Interestingly, after Jan’s arrest in Antwerp, van den Berg made a tour of his friends. He told the manager of Jan’s bank in Breda that he knew the German in charge of Jan’s case and could bribe Jan out of prison with enough cash. He told the same story to a couple who smuggled downed airmen over the Dutch/Belgian border.
When the Dutch were collecting depositions about a different V-mann in 1948, the banker in Breda told them that van den Berg had showed up at his office one day with the news that Jan had been arrested. He told him so many details of Jan’s resistance work, that he trusted him. Van den Berg asked him for 50,000 Belgian francs to get Jan out of prison. He didn’t have any francs, so he gave him 6,000 Dutch guilders. He never saw either van den Berg or the money again and, “naturally”, nothing came of the attempt to free Jan.
The second V-mann said that van den Berg told the couple on the border that he was asking everyone to contribute to the bribe to free Jan so that the financial burden wouldn’t fall too heavily on any one person. The husband was willing to help, but the wife refused on the grounds that she didn’t trust van den Berg.
Van den Berg, of course, gave a different version of the story. According to him, he like Jan so much that he had protested the arrest, about which he knew nothing in advance. He made a deal with another German to get Jan out and went to raise the money amongst Jan’s friends.
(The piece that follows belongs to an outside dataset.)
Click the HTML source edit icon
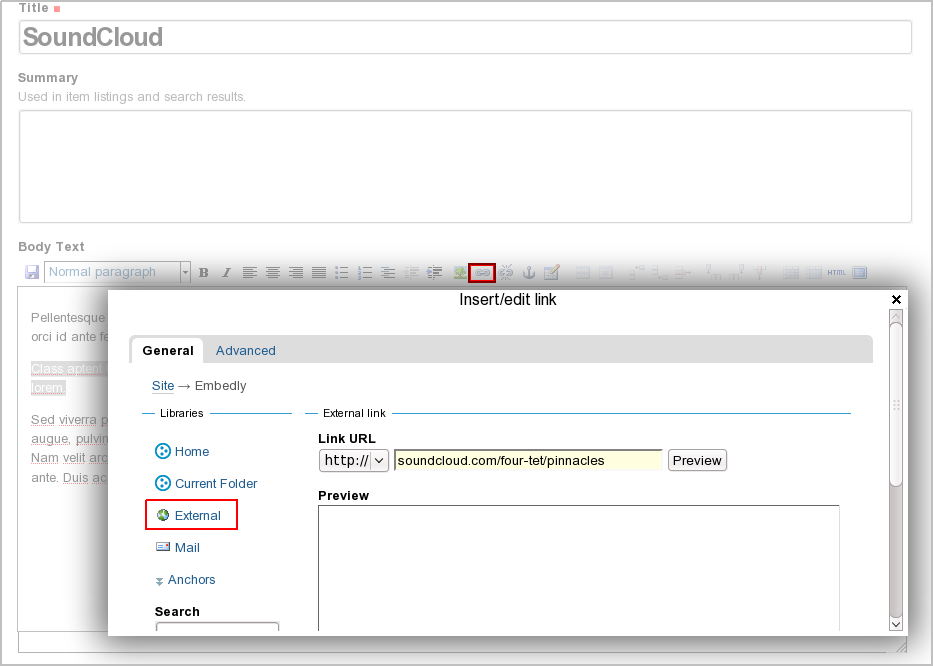Viewport: 933px width, 666px height. point(836,272)
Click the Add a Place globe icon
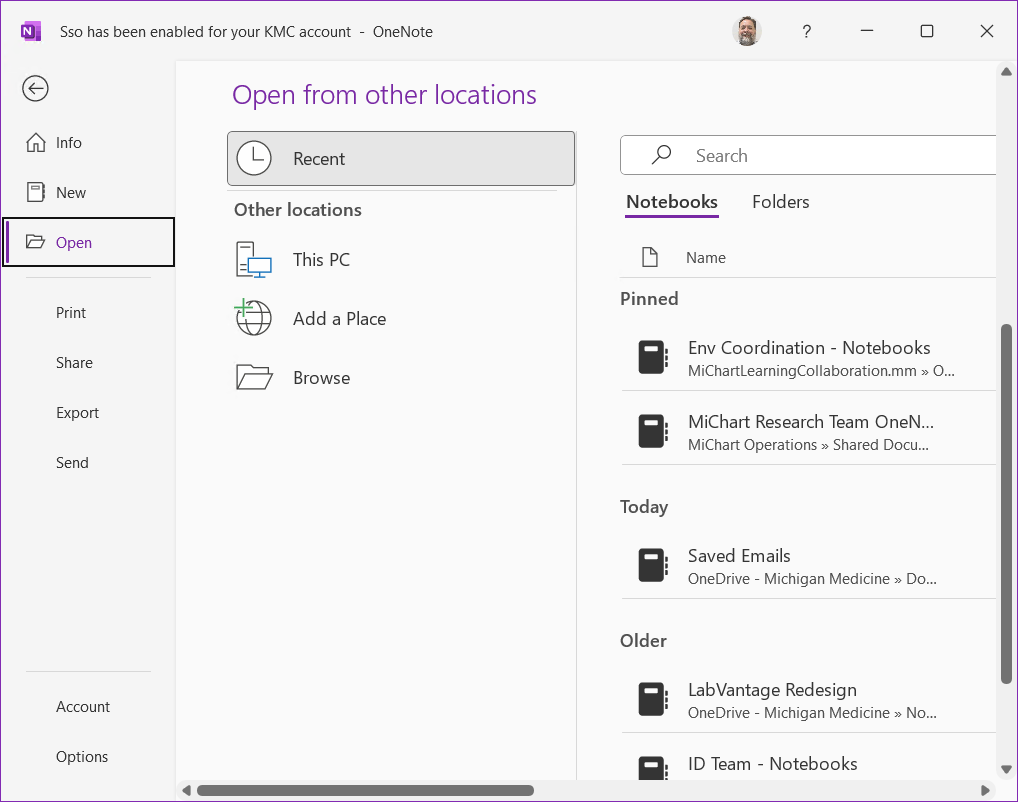The image size is (1018, 802). point(254,319)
But, he says, the banker in Breda must have talked even though he told him not to, because van den Berg was called in by his superiors and required to turn over the 6,000 guilders.
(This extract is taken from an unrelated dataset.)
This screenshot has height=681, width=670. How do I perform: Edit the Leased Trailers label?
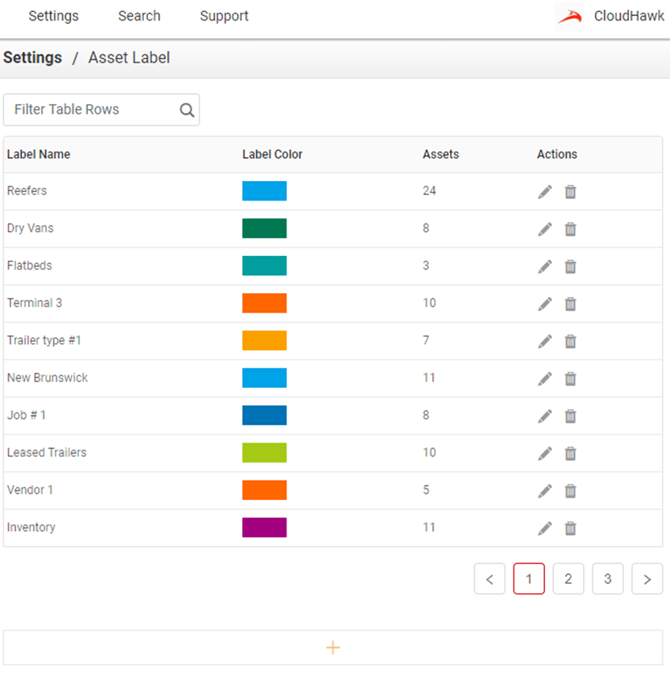point(545,453)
Jan himself said that van den Berg called him in Brussels to ask for a meeting in Antwerp. Over lunch he asked him to take a particular train back so they could ride together. As he entered the station, he was arrested and was sure that he had been betrayed by van den Berg. He didn’t mention any rescue attempts.
Van den Berg’s story about wanting to buy Jan out of prison out of the kindness of his heart is hardly credible. But you have to wonder, why was he collecting this money? If he’d been ordered to do so, why not just blame it on his superiors as he does everything else? Even in 1948 he sounds bitter about losing the 6,000 guilders to his German superior.
I suspect that he was doing a little business for himself on the side with every intention of pocketing whatever money he could raise. After all, to whom are resisters going to complain that their attempts to free a resister went wrong? The German authorities?
It’s just another example of the greed that drove so much cruelty during the war, a relatively innocuous one at that.